Reproduce the records verbatim from the line with "This screenshot has height=1600, width=720." to the line with "click(126, 546)", including both of those lines.
[Start GIVEN DATA]
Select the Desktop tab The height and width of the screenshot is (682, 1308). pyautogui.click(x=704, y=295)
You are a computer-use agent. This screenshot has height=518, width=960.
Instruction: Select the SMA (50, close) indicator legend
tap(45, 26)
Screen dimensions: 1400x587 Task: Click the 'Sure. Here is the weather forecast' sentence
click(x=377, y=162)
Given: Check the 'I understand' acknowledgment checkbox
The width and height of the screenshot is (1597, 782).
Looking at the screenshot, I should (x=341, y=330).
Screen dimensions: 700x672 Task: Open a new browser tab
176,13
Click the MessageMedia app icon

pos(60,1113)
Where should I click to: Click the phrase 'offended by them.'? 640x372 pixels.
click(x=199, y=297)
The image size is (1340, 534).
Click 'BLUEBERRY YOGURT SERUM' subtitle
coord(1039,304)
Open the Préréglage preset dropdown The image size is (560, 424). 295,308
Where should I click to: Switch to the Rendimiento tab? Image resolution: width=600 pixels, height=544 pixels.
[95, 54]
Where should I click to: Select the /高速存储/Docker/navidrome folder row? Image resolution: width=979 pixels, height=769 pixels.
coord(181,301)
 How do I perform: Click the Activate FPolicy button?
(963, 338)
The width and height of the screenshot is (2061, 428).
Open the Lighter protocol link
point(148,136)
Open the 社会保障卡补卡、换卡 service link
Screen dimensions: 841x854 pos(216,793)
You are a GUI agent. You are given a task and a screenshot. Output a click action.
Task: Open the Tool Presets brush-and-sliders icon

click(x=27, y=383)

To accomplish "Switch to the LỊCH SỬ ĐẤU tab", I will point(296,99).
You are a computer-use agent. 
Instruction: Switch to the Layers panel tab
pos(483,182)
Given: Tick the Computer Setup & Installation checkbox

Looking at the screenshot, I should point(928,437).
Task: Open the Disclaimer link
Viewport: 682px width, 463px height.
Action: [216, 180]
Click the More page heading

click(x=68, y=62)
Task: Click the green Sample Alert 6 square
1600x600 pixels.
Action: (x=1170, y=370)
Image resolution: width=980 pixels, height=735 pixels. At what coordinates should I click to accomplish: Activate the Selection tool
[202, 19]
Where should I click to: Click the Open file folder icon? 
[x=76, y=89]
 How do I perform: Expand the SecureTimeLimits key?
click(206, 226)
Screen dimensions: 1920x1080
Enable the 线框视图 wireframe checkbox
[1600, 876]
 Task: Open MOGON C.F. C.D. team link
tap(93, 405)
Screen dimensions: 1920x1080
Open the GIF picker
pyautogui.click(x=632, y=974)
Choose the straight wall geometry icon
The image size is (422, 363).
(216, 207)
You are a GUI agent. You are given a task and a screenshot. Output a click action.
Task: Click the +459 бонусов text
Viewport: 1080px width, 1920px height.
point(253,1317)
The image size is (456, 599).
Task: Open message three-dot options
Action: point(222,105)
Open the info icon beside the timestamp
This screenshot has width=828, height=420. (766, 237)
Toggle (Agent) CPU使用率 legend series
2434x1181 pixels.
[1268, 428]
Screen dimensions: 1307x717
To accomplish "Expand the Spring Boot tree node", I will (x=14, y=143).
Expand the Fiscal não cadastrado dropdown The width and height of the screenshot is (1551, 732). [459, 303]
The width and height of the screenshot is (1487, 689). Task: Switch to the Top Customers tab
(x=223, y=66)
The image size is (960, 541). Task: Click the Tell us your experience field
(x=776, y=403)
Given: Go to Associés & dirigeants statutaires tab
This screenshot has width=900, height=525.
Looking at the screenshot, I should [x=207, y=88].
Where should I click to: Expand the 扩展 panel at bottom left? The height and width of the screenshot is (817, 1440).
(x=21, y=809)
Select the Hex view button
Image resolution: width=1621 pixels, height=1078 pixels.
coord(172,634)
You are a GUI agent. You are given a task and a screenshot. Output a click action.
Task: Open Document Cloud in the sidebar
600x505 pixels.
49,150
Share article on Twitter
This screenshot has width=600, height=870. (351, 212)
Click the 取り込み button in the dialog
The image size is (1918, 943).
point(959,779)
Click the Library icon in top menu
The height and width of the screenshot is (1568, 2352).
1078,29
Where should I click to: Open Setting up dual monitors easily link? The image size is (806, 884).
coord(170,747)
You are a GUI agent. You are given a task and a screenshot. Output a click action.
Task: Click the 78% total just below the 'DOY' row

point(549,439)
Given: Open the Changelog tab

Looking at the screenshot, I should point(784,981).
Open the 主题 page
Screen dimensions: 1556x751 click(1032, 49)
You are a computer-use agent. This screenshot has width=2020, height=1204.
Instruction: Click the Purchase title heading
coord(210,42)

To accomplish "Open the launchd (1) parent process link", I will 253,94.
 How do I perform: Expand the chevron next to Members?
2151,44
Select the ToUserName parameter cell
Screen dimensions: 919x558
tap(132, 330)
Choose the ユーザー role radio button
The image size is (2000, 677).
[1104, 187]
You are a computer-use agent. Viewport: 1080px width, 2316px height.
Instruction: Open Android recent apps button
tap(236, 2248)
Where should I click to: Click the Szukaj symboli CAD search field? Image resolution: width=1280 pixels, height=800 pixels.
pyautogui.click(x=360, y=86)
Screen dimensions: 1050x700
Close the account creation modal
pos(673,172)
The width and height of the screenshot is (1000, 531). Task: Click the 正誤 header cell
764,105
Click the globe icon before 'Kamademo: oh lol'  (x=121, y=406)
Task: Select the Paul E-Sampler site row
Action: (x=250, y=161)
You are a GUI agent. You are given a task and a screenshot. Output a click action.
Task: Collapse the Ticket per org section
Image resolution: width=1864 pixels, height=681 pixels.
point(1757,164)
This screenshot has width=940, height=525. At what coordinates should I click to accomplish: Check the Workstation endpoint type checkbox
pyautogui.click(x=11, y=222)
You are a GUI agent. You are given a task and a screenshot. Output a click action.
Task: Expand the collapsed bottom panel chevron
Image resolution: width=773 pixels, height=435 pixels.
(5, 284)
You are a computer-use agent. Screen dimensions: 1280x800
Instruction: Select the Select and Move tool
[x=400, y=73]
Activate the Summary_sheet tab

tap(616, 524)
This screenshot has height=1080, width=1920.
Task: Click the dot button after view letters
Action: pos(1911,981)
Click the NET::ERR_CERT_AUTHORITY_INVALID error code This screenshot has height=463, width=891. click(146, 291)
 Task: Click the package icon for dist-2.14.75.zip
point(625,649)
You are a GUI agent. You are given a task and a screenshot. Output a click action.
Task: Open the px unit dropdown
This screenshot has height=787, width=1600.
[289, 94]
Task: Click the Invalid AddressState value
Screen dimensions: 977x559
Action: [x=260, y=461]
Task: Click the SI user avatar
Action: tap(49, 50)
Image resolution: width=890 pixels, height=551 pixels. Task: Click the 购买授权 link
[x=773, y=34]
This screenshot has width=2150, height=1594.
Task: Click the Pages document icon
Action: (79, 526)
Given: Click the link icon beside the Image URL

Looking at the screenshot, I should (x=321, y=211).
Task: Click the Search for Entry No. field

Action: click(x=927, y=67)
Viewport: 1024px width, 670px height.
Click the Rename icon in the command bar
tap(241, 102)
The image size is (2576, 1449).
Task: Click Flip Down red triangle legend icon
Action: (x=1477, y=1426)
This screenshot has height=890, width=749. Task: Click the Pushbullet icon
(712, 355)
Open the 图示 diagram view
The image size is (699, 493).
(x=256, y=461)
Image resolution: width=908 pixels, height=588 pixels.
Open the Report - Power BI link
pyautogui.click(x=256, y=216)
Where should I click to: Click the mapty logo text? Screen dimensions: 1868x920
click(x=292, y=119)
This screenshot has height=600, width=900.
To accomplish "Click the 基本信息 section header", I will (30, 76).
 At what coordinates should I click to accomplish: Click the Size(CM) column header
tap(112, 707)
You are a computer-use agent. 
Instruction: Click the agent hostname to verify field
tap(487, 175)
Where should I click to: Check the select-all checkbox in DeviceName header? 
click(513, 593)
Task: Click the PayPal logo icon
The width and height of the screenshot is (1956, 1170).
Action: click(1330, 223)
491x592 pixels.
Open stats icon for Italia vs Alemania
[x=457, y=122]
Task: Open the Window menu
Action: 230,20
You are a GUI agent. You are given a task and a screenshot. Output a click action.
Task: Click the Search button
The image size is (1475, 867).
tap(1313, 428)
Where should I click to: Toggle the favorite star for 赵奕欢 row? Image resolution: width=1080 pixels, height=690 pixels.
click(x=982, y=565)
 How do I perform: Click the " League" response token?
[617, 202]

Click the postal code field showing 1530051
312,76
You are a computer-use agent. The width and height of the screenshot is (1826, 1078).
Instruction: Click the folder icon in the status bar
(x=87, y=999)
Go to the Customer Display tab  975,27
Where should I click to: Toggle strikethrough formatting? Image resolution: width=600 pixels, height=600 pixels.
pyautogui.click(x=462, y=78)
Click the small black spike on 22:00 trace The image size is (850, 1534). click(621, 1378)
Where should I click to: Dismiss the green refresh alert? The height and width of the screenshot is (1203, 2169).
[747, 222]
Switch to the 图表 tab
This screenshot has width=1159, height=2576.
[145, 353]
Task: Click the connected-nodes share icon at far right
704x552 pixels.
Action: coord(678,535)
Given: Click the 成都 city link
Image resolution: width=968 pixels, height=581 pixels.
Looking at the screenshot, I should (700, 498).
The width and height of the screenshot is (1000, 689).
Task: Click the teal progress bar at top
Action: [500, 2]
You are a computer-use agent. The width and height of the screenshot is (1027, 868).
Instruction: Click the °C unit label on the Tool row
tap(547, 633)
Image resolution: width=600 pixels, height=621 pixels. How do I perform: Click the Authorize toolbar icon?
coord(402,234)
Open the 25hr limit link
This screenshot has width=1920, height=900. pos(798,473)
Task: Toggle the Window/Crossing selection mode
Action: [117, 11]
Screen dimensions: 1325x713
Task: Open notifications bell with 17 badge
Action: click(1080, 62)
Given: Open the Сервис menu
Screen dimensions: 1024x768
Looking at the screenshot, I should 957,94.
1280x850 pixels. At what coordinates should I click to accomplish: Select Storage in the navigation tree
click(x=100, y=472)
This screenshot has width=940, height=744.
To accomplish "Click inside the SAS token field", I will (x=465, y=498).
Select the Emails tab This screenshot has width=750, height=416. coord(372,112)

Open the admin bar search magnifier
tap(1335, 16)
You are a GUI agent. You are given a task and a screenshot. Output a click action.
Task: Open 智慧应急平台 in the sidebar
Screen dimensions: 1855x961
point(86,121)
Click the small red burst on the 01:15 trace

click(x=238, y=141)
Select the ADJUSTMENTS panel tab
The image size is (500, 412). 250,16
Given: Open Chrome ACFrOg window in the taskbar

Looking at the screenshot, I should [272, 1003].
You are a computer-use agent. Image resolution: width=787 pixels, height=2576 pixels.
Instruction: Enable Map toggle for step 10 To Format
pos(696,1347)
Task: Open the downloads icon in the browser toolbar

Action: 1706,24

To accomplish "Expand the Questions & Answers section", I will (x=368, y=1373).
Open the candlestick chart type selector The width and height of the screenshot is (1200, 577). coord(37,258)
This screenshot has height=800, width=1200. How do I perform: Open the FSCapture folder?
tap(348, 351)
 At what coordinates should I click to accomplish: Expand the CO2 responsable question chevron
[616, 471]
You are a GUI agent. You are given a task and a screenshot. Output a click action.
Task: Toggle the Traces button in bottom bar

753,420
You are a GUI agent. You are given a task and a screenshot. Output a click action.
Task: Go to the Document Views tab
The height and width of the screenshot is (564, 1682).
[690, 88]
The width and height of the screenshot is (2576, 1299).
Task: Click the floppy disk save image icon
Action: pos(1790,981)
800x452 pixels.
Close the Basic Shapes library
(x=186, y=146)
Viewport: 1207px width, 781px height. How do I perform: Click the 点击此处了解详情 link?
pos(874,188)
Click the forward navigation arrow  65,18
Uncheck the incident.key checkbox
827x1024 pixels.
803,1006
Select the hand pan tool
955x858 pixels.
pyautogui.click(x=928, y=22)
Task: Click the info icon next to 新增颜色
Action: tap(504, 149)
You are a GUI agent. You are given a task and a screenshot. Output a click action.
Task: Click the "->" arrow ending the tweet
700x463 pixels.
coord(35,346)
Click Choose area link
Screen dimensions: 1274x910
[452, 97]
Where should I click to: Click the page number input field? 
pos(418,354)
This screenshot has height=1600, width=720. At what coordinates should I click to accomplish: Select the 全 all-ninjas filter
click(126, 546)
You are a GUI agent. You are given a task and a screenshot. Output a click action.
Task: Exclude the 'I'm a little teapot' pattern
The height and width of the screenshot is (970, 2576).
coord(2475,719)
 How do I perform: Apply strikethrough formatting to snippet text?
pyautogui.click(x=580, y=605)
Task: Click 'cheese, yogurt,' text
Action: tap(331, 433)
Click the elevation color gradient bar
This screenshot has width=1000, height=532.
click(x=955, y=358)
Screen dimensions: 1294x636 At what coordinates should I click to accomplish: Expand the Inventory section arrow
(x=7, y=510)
[End GIVEN DATA]
**THE ANSWER**
This screenshot has height=1600, width=720. At what coordinates should I click to accomplish: Select the 全 all-ninjas filter
click(126, 546)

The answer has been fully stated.